Sony's Venom trilogy is a romantic comedy. Here's what that means moving forward.
Reactions to Venom: The Last Dance have been filtering in over the last week since the film’s release and audience response is largely ambivalent. The movie follows the previous two in its wacky antics and surface-level storytelling to deliver exactly what was promised: a satisfying conclusion to the Sony trilogy of Venom and Eddie Brock. However, while not particularly poignant, to suggest the trilogy didn’t have an arc would be wrong. The arc followed one of the most basic structures in fiction: that of the romantic comedy.
The first Venom movie was a textbook situation of “Boy Meets Girl” except instead of a girl, it's an alien symbiote. Venom and Eddie’s introduction follows classic meet-cute tropes, from introducing Eddie just after a breakup when his life is falling apart to Venom’s playful antagonism that grows into genuine affection by the end of the film.
The trend continues in Venom: Let There Be Carnage with the dramatic act 2 breakup and the direct paralleling of Venom and Eddie with the overtly romantic pairing of Cletus and Frances. The second film was about them finding their legs as a couple and figuring out who they were to each other. Venom: The Last Dance followed through a natural progression: trying to figure out where and how to settle down and start a family.
The themes of the movie were not subtle – Eddie being a wanted man figures he can get himself and Venom protection by returning to his roots in New York City. Along the way, they’re forced to deal with how far Eddie is willing to go to protect himself and his life, and what the Venom symbiote sees for both of them moving forward. It becomes obvious very quickly that Venom wants a family, as he compliments Eddie by telling him he’d make a good dad and invokes the other symbiotes for support during the third act - which results in a positive family atmosphere among symbiotes for the first time in the saga.
For those familiar with the comics, this paternal ambition won’t come as a surprise. Eddie Brock does bear a child for himself and Venom in The Nativity arc, written by Mike Costa and Mark Bagley in 2018. By this point in the comics, the Venom symbiote had already been a parent several times over, but it wanted his child with Eddie to be different and not turn out evil. Movie Venom’s gentle reassurance and spousal encouragement toward parenthood definitely allude to that same motivation.
Now everyone who's already seen Venom: The Last Dance might already be seeing a problem in that Venom and Eddie are separated at the end of the film with the symbiote presumably dead. The film does, however, leave breadcrumbs to how it can come back in three key instances. In Dr. Teddy Paine’s introduction as a symbiote scientist, she makes a comment about how the only thing left at the end of the destruction of Area 51 will be cockroaches. Later on, the doctor breaks open a smaller sample of a symbiote and lets it overtake her, leading us to believe that as long as part of the whole symbiote exists somewhere, the symbiote lives on. And then of course, the post-credit scene pans over the abandoned wreckage of Area 51 and focuses on a cockroach crawling around a broken symbiote sample tube. All this to say: the Venom symbiote is alive in the desert skittering around in a cockroach.

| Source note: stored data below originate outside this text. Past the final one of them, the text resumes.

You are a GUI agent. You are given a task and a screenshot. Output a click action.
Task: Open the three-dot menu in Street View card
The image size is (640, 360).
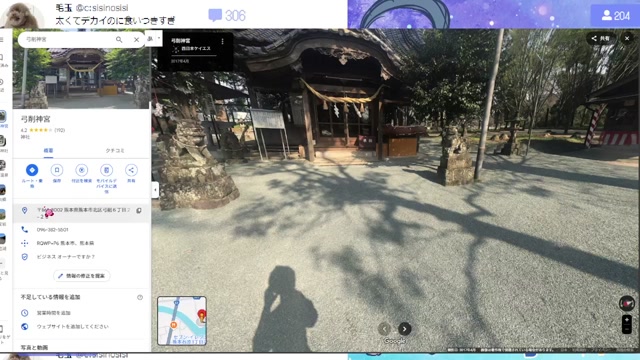point(222,41)

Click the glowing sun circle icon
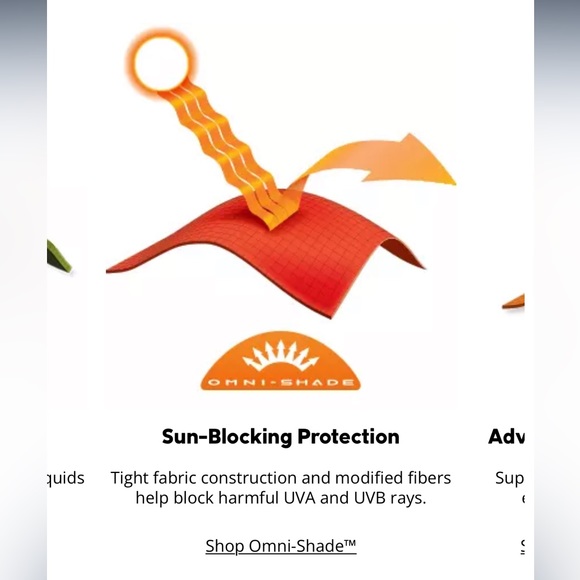[161, 63]
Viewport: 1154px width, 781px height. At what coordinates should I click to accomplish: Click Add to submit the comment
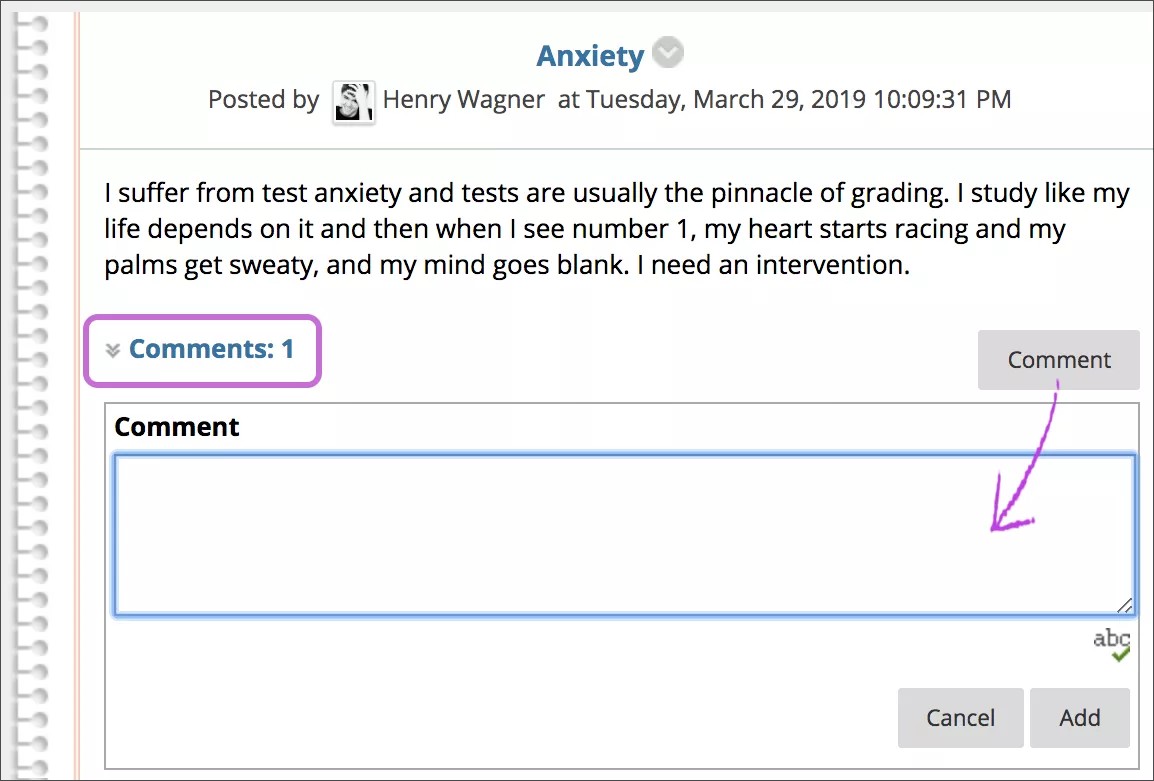pyautogui.click(x=1079, y=717)
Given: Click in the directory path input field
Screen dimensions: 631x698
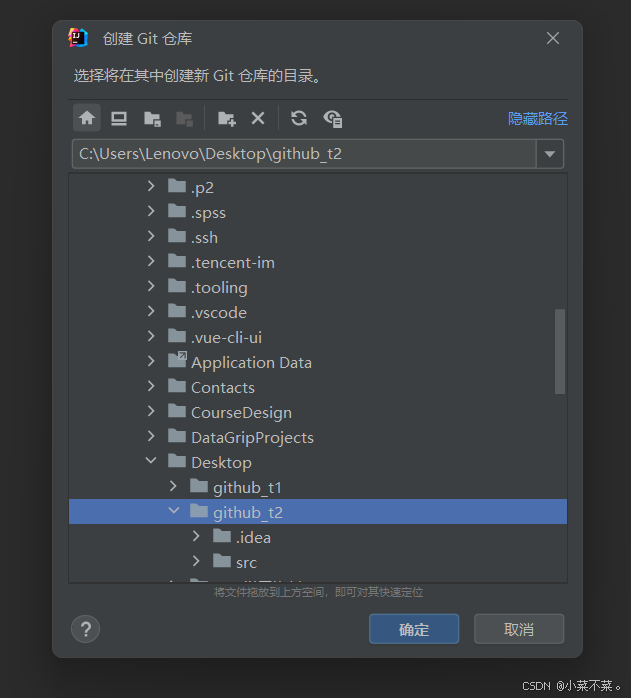Looking at the screenshot, I should click(300, 154).
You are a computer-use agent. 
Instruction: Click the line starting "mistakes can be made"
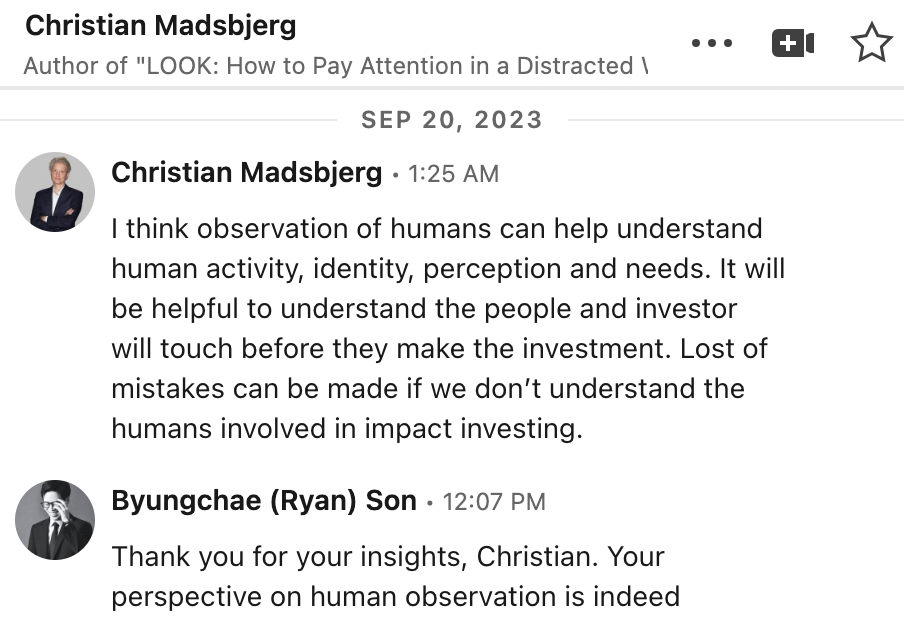428,389

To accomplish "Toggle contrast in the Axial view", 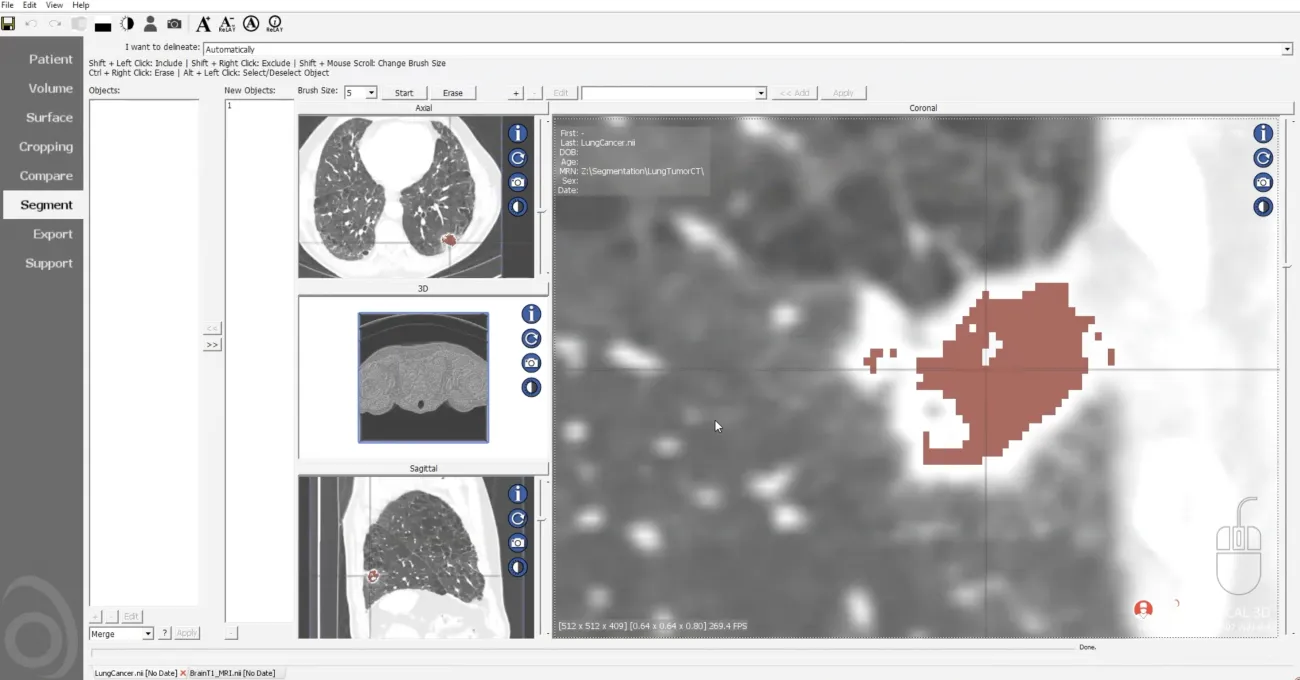I will pos(517,207).
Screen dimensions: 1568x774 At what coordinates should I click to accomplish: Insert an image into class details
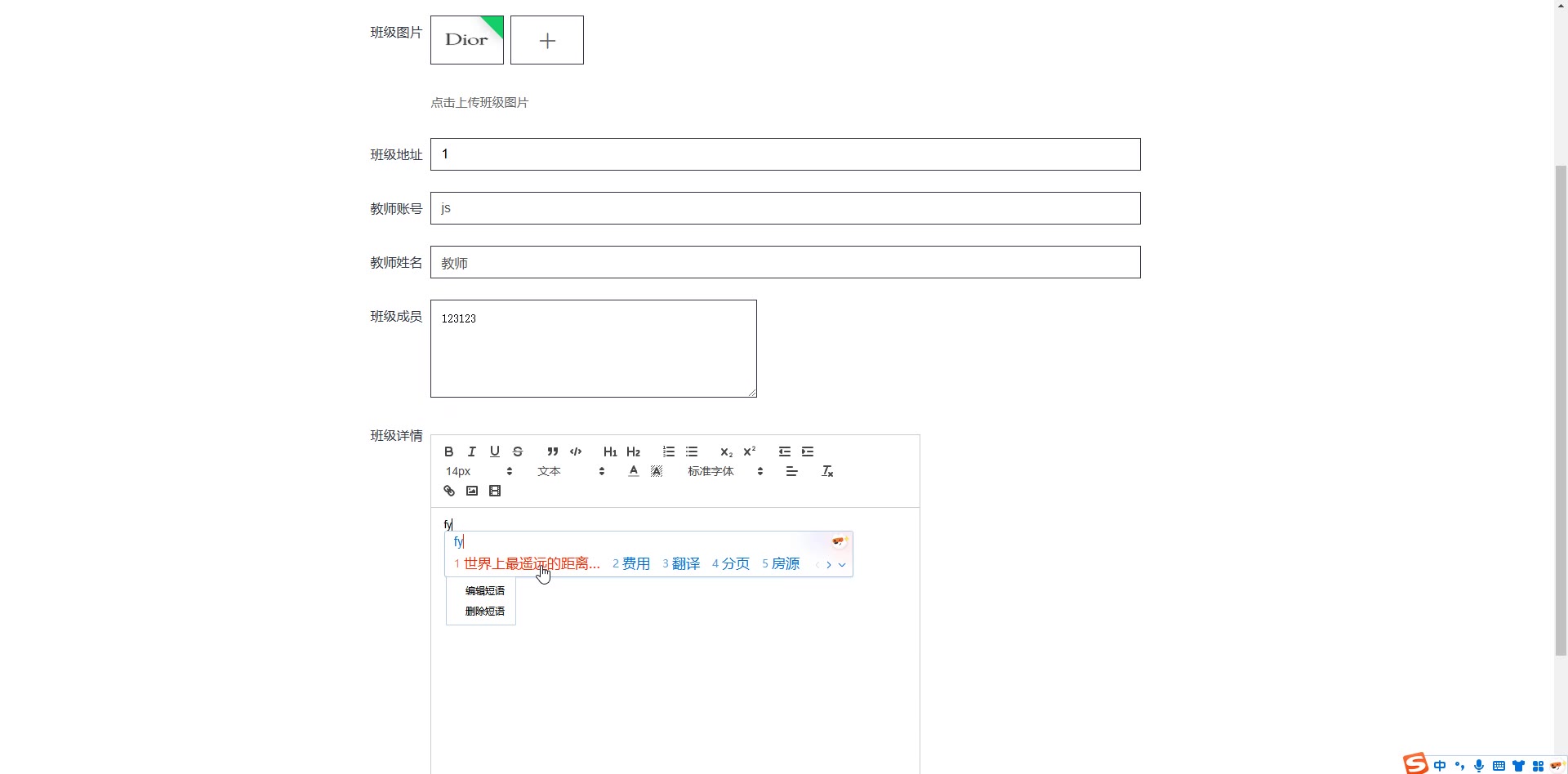tap(472, 491)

What does this mean for Venom’s future in the Marvel Cinematic Universe? Well, it could mean a couple of things. Seeing as the Venom films and MCU’s Spider-Man canonically live in different universes, we could be looking at another multiverse event. Given the clues as to what to expect from Spider-Man 4, this seems one of the likelier ways to introduce Venom into the MCU. However, Venom has already been in Tom Holland's Spider-Man universe, so it’s equally likely that the bit of Venom that was left behind in the bar after he and Eddie were sucked back into their own world could become the star of the show. In either case, I believe the motivation for the symbiote will be the same: get back to Eddie. Whether this will make it a foe or an ally for Tom Holland’s Peter Parker, that’s for the writers to figure out. All we know is that the Eddie Brock trilogy might be over, but Venom’s story isn’t. So hopefully we’ll get to see a reunion for the two in other Marvel films moving forward.